Stored items

- Opening Delimiter -

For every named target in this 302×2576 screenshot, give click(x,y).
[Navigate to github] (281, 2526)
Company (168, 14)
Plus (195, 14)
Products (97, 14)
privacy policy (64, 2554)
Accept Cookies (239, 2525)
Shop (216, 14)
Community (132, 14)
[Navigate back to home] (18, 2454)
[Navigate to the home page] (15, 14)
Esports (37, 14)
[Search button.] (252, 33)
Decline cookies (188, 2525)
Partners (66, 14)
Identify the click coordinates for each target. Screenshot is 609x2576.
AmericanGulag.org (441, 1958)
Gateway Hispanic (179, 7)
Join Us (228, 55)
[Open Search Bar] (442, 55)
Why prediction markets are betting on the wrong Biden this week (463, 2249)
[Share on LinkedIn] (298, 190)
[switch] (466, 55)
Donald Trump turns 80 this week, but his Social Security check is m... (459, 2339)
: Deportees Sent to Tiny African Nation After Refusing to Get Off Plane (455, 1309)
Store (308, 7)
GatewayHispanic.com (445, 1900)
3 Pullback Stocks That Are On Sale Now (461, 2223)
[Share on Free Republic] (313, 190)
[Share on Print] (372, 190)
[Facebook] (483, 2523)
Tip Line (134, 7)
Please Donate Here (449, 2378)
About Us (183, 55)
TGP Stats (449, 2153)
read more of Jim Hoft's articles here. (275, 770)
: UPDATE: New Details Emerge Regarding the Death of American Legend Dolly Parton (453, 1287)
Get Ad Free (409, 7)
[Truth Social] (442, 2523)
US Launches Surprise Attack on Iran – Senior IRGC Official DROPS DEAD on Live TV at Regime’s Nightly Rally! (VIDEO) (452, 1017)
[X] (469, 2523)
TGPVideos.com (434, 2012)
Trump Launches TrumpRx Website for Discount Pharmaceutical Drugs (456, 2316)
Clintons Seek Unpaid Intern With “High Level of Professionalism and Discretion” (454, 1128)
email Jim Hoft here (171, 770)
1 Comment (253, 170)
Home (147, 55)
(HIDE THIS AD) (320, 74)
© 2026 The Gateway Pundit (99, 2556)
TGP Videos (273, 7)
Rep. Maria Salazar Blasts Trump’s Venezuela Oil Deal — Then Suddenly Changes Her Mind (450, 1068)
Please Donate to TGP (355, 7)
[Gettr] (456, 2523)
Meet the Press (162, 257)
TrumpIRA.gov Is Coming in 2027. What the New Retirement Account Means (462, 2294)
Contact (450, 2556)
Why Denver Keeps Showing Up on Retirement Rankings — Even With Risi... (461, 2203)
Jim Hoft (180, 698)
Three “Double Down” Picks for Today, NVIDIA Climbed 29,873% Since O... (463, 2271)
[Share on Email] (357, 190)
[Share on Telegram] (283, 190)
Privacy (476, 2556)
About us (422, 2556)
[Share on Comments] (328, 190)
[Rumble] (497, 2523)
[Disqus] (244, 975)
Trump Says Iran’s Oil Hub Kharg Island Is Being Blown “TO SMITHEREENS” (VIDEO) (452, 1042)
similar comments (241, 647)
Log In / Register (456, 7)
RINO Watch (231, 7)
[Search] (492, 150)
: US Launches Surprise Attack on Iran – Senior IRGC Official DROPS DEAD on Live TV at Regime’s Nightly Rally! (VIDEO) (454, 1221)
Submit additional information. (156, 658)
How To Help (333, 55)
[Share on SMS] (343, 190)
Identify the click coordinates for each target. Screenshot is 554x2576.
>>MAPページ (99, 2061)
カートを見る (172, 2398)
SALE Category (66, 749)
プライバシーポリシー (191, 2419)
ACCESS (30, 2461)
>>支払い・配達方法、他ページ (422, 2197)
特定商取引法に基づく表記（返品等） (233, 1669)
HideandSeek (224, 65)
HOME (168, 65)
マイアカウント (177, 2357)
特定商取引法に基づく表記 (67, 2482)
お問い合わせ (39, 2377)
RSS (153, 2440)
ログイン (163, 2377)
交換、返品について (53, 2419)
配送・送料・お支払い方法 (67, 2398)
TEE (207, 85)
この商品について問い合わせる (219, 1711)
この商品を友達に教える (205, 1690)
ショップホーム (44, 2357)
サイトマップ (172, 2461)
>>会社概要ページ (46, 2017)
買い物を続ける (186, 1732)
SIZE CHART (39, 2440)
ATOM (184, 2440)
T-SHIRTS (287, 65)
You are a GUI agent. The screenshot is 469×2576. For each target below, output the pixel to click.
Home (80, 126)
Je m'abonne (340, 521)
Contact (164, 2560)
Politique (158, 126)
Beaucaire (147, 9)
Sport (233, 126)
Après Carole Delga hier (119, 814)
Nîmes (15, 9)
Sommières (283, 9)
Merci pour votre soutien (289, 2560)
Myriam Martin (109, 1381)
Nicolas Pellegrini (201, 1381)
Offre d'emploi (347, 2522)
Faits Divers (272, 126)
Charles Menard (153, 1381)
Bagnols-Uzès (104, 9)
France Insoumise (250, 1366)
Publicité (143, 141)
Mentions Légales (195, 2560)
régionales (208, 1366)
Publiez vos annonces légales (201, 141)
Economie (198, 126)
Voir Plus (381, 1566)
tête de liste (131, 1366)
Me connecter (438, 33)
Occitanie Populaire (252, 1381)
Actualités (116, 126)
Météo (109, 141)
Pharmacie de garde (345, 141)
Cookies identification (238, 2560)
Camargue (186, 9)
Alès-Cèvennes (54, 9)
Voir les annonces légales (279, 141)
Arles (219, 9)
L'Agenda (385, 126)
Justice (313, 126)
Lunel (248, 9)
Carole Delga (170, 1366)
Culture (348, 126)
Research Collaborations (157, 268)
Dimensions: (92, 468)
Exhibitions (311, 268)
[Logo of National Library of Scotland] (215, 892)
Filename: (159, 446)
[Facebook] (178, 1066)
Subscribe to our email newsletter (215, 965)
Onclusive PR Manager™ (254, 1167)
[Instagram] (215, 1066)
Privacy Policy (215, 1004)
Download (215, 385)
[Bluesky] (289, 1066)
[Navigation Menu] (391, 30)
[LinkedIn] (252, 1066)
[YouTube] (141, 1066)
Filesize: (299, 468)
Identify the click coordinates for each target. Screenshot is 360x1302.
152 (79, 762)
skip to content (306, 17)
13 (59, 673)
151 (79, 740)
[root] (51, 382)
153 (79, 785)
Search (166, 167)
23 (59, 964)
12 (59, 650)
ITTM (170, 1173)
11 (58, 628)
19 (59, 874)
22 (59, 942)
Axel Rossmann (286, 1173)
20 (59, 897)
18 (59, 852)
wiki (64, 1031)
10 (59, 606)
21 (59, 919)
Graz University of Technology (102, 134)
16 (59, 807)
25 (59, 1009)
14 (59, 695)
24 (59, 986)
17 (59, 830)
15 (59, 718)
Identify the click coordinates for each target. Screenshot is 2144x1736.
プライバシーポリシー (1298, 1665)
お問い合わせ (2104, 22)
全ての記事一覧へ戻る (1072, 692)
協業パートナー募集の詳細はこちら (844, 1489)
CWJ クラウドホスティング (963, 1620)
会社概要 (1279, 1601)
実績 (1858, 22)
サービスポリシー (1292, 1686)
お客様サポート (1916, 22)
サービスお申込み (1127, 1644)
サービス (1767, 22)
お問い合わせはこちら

- Closing Delimiter -

WHAT YOU HAVE TO DO -
Could you copy each line above word for word?

ANSWER SECTION -
For every named target in this 302×2576 screenshot, give click(x,y).
[Navigate to github] (281, 2526)
Company (168, 14)
Plus (195, 14)
Products (97, 14)
privacy policy (64, 2554)
Accept Cookies (239, 2525)
Shop (216, 14)
Community (132, 14)
[Navigate back to home] (18, 2454)
[Navigate to the home page] (15, 14)
Esports (37, 14)
[Search button.] (252, 33)
Decline cookies (188, 2525)
Partners (66, 14)
Identify the click coordinates for each target. Screenshot is 609x2576.
AmericanGulag.org (441, 1958)
Gateway Hispanic (179, 7)
Join Us (228, 55)
[Open Search Bar] (442, 55)
Why prediction markets are betting on the wrong Biden this week (463, 2249)
[Share on LinkedIn] (298, 190)
[switch] (466, 55)
Donald Trump turns 80 this week, but his Social Security check is m... (459, 2339)
: Deportees Sent to Tiny African Nation After Refusing to Get Off Plane (455, 1309)
Store (308, 7)
GatewayHispanic.com (445, 1900)
3 Pullback Stocks That Are On Sale Now (461, 2223)
[Share on Free Republic] (313, 190)
[Share on Print] (372, 190)
[Facebook] (483, 2523)
Tip Line (134, 7)
Please Donate Here (449, 2378)
About Us (183, 55)
TGP Stats (449, 2153)
read more of Jim Hoft's articles here. (275, 770)
: UPDATE: New Details Emerge Regarding the Death of American Legend Dolly Parton (453, 1287)
Get Ad Free (409, 7)
[Truth Social] (442, 2523)
US Launches Surprise Attack on Iran – Senior IRGC Official DROPS DEAD on Live TV at Regime’s Nightly Rally! (VIDEO) (452, 1017)
[X] (469, 2523)
TGPVideos.com (434, 2012)
Trump Launches TrumpRx Website for Discount Pharmaceutical Drugs (456, 2316)
Clintons Seek Unpaid Intern With “High Level of Professionalism and Discretion” (454, 1128)
email Jim Hoft here (171, 770)
1 Comment (253, 170)
Home (147, 55)
(HIDE THIS AD) (320, 74)
© 2026 The Gateway Pundit (99, 2556)
TGP Videos (273, 7)
Rep. Maria Salazar Blasts Trump’s Venezuela Oil Deal — Then Suddenly Changes Her Mind (450, 1068)
Please Donate to TGP (355, 7)
[Gettr] (456, 2523)
Meet the Press (162, 257)
TrumpIRA.gov Is Coming in 2027. What the New Retirement Account Means (462, 2294)
Contact (450, 2556)
Why Denver Keeps Showing Up on Retirement Rankings — Even With Risi... (461, 2203)
Jim Hoft (180, 698)
Three “Double Down” Picks for Today, NVIDIA Climbed 29,873% Since O... (463, 2271)
[Share on Email] (357, 190)
[Share on Telegram] (283, 190)
Privacy (476, 2556)
About us (422, 2556)
[Share on Comments] (328, 190)
[Rumble] (497, 2523)
[Disqus] (244, 975)
Trump Says Iran’s Oil Hub Kharg Island Is Being Blown “TO SMITHEREENS” (VIDEO) (452, 1042)
similar comments (241, 647)
Log In / Register (456, 7)
RINO Watch (231, 7)
[Search] (492, 150)
: US Launches Surprise Attack on Iran – Senior IRGC Official DROPS DEAD on Live TV at Regime’s Nightly Rally! (VIDEO) (454, 1221)
Submit additional information. (156, 658)
How To Help (333, 55)
[Share on SMS] (343, 190)
Identify the click coordinates for each target. Screenshot is 554x2576.
>>MAPページ (99, 2061)
カートを見る (172, 2398)
SALE Category (66, 749)
プライバシーポリシー (191, 2419)
ACCESS (30, 2461)
>>支払い・配達方法、他ページ (422, 2197)
特定商取引法に基づく表記（返品等） (233, 1669)
HideandSeek (224, 65)
HOME (168, 65)
マイアカウント (177, 2357)
特定商取引法に基づく表記 (67, 2482)
お問い合わせ (39, 2377)
RSS (153, 2440)
ログイン (163, 2377)
交換、返品について (53, 2419)
配送・送料・お支払い方法 (67, 2398)
TEE (207, 85)
この商品について問い合わせる (219, 1711)
この商品を友達に教える (205, 1690)
ショップホーム (44, 2357)
サイトマップ (172, 2461)
>>会社概要ページ (46, 2017)
買い物を続ける (186, 1732)
SIZE CHART (39, 2440)
ATOM (184, 2440)
T-SHIRTS (287, 65)
You are a GUI agent. The screenshot is 469×2576. For each target below, output the pixel to click.
Home (80, 126)
Je m'abonne (340, 521)
Contact (164, 2560)
Politique (158, 126)
Beaucaire (147, 9)
Sport (233, 126)
Après Carole Delga hier (119, 814)
Nîmes (15, 9)
Sommières (283, 9)
Merci pour votre soutien (289, 2560)
Myriam Martin (109, 1381)
Nicolas Pellegrini (201, 1381)
Offre d'emploi (347, 2522)
Faits Divers (272, 126)
Charles Menard (153, 1381)
Bagnols-Uzès (104, 9)
France Insoumise (250, 1366)
Publicité (143, 141)
Mentions Légales (195, 2560)
régionales (208, 1366)
Publiez vos annonces légales (201, 141)
Economie (198, 126)
Voir Plus (381, 1566)
tête de liste (131, 1366)
Me connecter (438, 33)
Occitanie Populaire (252, 1381)
Actualités (116, 126)
Météo (109, 141)
Pharmacie de garde (345, 141)
Cookies identification (238, 2560)
Camargue (186, 9)
Alès-Cèvennes (54, 9)
Voir les annonces légales (279, 141)
Arles (219, 9)
L'Agenda (385, 126)
Justice (313, 126)
Lunel (248, 9)
Carole Delga (170, 1366)
Culture (348, 126)
Research Collaborations (157, 268)
Dimensions: (92, 468)
Exhibitions (311, 268)
[Logo of National Library of Scotland] (215, 892)
Filename: (159, 446)
[Facebook] (178, 1066)
Subscribe to our email newsletter (215, 965)
Onclusive PR Manager™ (254, 1167)
[Instagram] (215, 1066)
Privacy Policy (215, 1004)
Download (215, 385)
[Bluesky] (289, 1066)
[Navigation Menu] (391, 30)
[LinkedIn] (252, 1066)
[YouTube] (141, 1066)
Filesize: (299, 468)
Identify the click coordinates for each target. Screenshot is 360x1302.
152 (79, 762)
skip to content (306, 17)
13 (59, 673)
151 (79, 740)
[root] (51, 382)
153 (79, 785)
Search (166, 167)
23 (59, 964)
12 (59, 650)
ITTM (170, 1173)
11 (58, 628)
19 (59, 874)
22 (59, 942)
Axel Rossmann (286, 1173)
20 (59, 897)
18 (59, 852)
wiki (64, 1031)
10 (59, 606)
21 (59, 919)
Graz University of Technology (102, 134)
16 (59, 807)
25 (59, 1009)
14 (59, 695)
24 (59, 986)
17 (59, 830)
15 (59, 718)
Identify the click coordinates for each target. Screenshot is 2144x1736.
プライバシーポリシー (1298, 1665)
お問い合わせ (2104, 22)
全ての記事一覧へ戻る (1072, 692)
協業パートナー募集の詳細はこちら (844, 1489)
CWJ クラウドホスティング (963, 1620)
会社概要 (1279, 1601)
実績 (1858, 22)
サービスポリシー (1292, 1686)
お客様サポート (1916, 22)
サービスお申込み (1127, 1644)
サービス (1767, 22)
お問い合わせはこちら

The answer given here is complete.